Zitierter Text:
# Zeigt her eure Spielesammlungen



## Player007 (1. Juni 2009)

Hallo,

hiermit will ich mal den Thread "Zeigt her eure Spielepackungen" erweitern, d.h. hier sollen *nur* komplette Spielesammlungen gezeigt werden, egal ob alt oder neu. *Keine* einzelnen Verpackungen.  Wichtig ist noch, das *nur* PC Spiele gezeigt werden sollen.
Wenn man die Spiele nur auf der Platte hat, dann kann man auch nen Screen von Steam oder Xfire machen 

Anbei meine aktuellen Games, es ist alles mögliche dabei  

Gruß

Bitte alle Bilder nur mit maximal 900 Pixel Breite  posten.

 GANZ WICHTIG: Bilder nur im Forum hochladen, wie hier beschrieben! [HowTo] Bilderupload im Forum


----------



## potzblitz (6. Juni 2009)

Player007 schrieb:


> Hallo,
> hiermit will ich mal den Thread "Zeigt her eure Spielepackungen" erweitern, d.h. hier sollen hauptsächlich neuere Spielepackungen gezeigt werde, es können aber auch alte dabei sein.
> Anbei meine aktuellen Games, es ist alles mögliche dabei
> Gruß



Würde sagen das hier nur Bilder euer kompletten Spielsammlung bzw. einer Spiele-Serie rein kommt, da der Titel es ja auch sagt "Spielsammlungen". Evt. Angabe euer Anzahl von Spiele aktuell !!!
@Player007 gleichen Threade wollte ich auch öffnen

Werde .... mal ein paar Bilder meiner Spielesammlung hochladen ...zum WE


----------



## Player007 (7. Juni 2009)

Ja stimmt, also die ganze Spielesammlung, egal ob neu oder alt. Alles ist möglich. Am besten auf einem Bild, damit man den Überblick behält.

Gruß

EDIT: Jetzt mal aktualisiert und mit den alten Games erweitert


----------



## potzblitz (16. Juni 2009)

So da ist das erste Bild! Werde nur das Seitenprofil fotografieren da es sonst zuviele Bilder werden


----------



## Enconter91 (17. Juni 2009)

Hier mal meine sammlung,leider sind die bilder nich so gut.

Ingesammt *97* Spiele


----------



## potzblitz (18. Juni 2009)

So hab mir doch mal die Mühe gemacht das Cover zu fotografieren. Sind noch nicht alle Spiele, da es langsam dunkel wird und die Bilder nicht mehr so gut werden... Rest folgt!!!

Teil 1:


----------



## joraku (25. Juni 2009)

ein paar^^

Sorry, die Quali der Bilder hat beim verkleinern star gelitten...


----------



## potzblitz (11. Juli 2009)

Player007 schrieb:


> ......Am besten auf einem Bild, damit man den Überblick behält.....



Sofern das klappt  Was bei mir nicht so ganz hin haut  Werde die letzten Bilder mal zum WE Posten   Player007 wie sieht es mit nicht PC Games aus??? Hab noch ne Menge xbox 360 & PS3 Spiele???

Aufgaben:
a: Gib aus dem Forenthread über Spielesammlungen den Abschnitt von „GANZ WICHTIG: Bilder“ bis einschließlich „alte dabei sein.“ wortgetreu aus.
b: Prüfe anhand des Forenthreads über Spielesammlungen, ob die folgenden Aussagen zutreffen. Antworte jeweils mit Ja oder Nein und zitiere die entscheidenden Worte wörtlich.
(i) Player007 bittet darum, Bilder höchstens 900 Pixel breit zu posten.
(ii) potzblitz will nur das Seitenprofil fotografieren.
(iii) Laut joraku ist die Bildqualität beim Verkleinern besser geworden.
c: Beantworte anhand des Forenthreads über Spielesammlungen die folgenden Fragen:
(i) Welchen Thread möchte Player007 erweitern?
(ii) Wie viele Spiele umfasst die Sammlung von Enconter91 insgesamt?
(iii) Welchen Grund nennt potzblitz am 18. Juni dafür, dass noch nicht alle Spiele fotografiert sind?

Datensätze:

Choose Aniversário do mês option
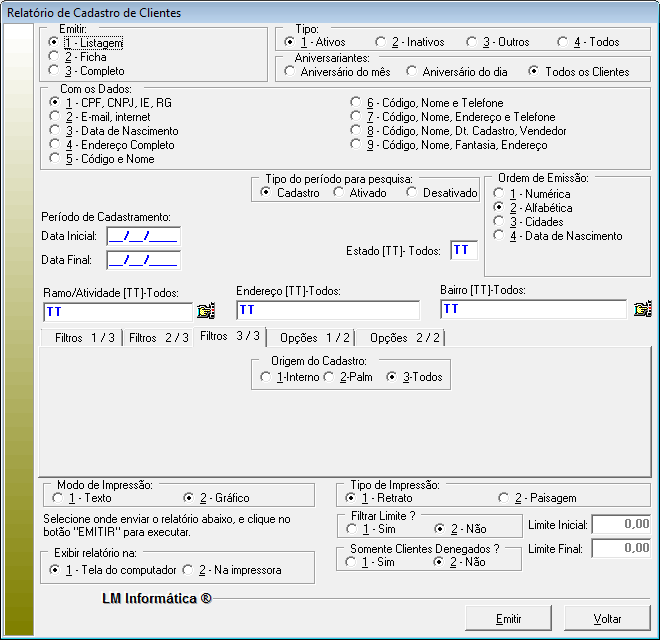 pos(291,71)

---

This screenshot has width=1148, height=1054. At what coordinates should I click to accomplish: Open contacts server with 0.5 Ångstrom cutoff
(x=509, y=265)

Antworten:
a:
GANZ WICHTIG: Bilder nur im Forum hochladen, wie hier beschrieben! [HowTo] Bilderupload im Forum


----------



## potzblitz (6. Juni 2009)

Player007 schrieb:


> Hallo,
> hiermit will ich mal den Thread "Zeigt her eure Spielepackungen" erweitern, d.h. hier sollen hauptsächlich neuere Spielepackungen gezeigt werde, es können aber auch alte dabei sein.

b:
(i) Ja: „nur mit maximal 900 Pixel Breite“
(ii) Ja: „Werde nur das Seitenprofil fotografieren“
(iii) Nein: „die Quali der Bilder hat beim verkleinern star gelitten“

c:
(i) Den Thread „Zeigt her eure Spielepackungen“.
(ii) 97 Spiele.
(iii) Es wird langsam dunkel, und die Bilder werden nicht mehr so gut.